Thursday, 30 January 2014

Broken @ The Lowry, 28.01.14

We live our lives surrounded by gadgets and gizmos, engaging with the world through a laptop or a lens. We cocoon ourselves in synthetic fabrics and concrete houses, kept separate from nature while eating our processed dinners. But although we live in this mechanised and man-made world our bodies and spirit are anything but: we are alive, organic and part of an endless flowing continuum of life. It is this idea that Motionhouse's Broken at the Lowry explored so successfully as the dancers documented the struggles, trials and triumphs of modern humans and the Earth we are born from.


Motionhouse have become known for their highly physical shows that mix multiple mediums and Broken was no different; this was not a dance performance accompanied by film and music but a blend of all three, each element inseparable from the others. When dancers would reach for branches in the sky, unseen hands would send forth poles perfectly timed to greet their grasp. When the performers dived through the permeable film screen a cinematic splash would ripple outward in sympathy. The energy, expression and timing of the dancers was exemplary, leaving one to wonder at how they managed to sustain such levels for over an hour.

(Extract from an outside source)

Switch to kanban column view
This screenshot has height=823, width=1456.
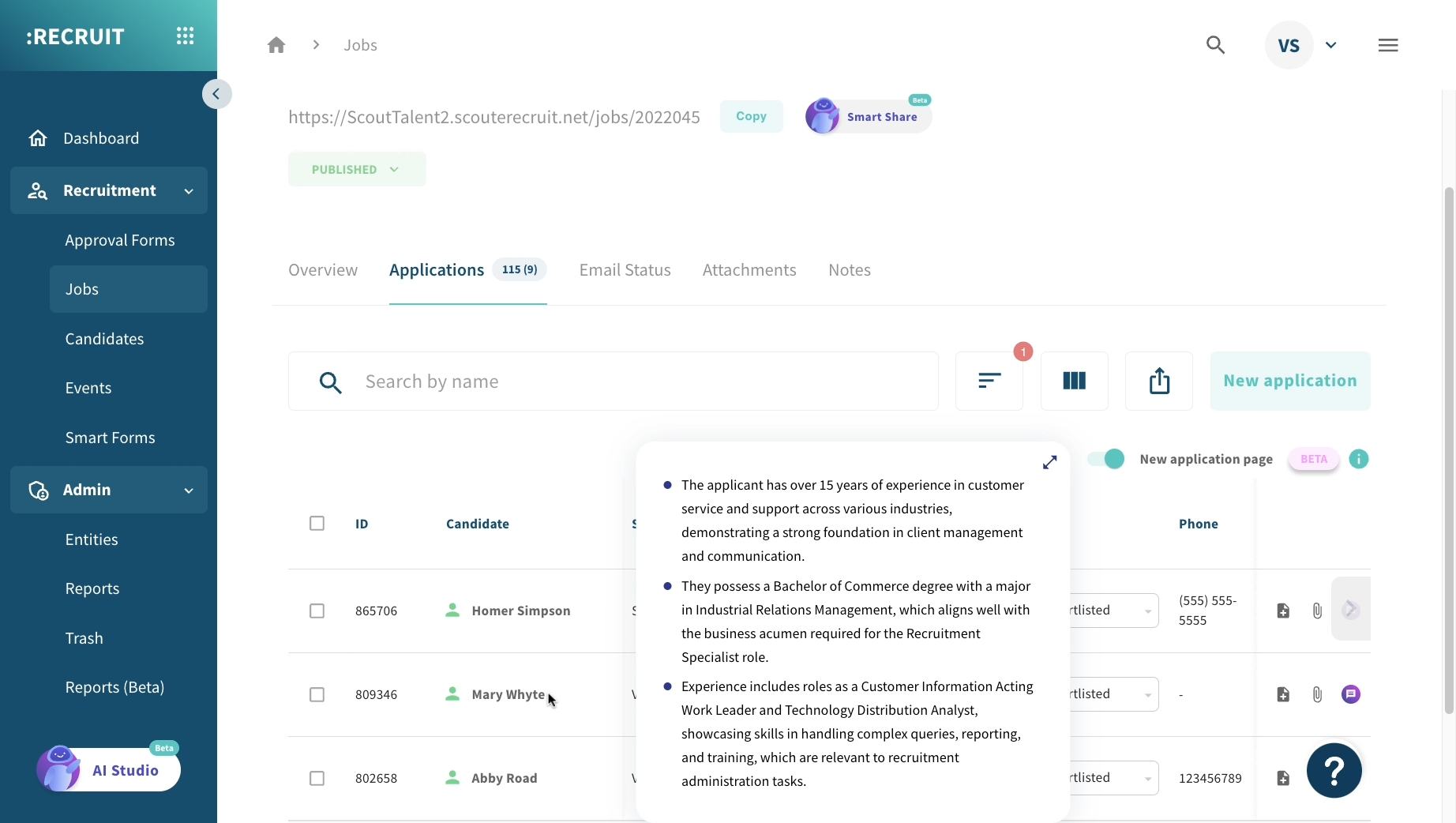coord(1074,381)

Broken does not follow a narrative structure, but rather paints abstract images through which the overall theme becomes apparent. The central motif is that of the earth and our relationship with it, be that as giver of life, as a source of mineral wealth or as bringer of destruction. The dancers flowed together, their bodies forming rigid rocks and disparate clouds with equal ease. Arms jutted out like mineral seams, fingers and hands reached upwards to become branches blooming forth from the soil, while ethereal beings edged onto the stage, like the ghosts of mother earth herself. As the piece ended in the present day our precarious place was illustrated by the power of an earthquake that shook all that had been made down into dust.


I normally find it quite easy to be concise in a review, but with Broken there is so much to say that it is a struggle. Of course that is the point of dance - it says complex, intricate and beautiful things in a way that words simply cannot. Praise must go to artistic director Kevin Finnan for assembling and directing such a strong team and harnessing their talents into this unified piece. Broken is a magnificent synthesis of many disciplines, accessible for those unfamiliar with dance and, above all, a moving and fun experience.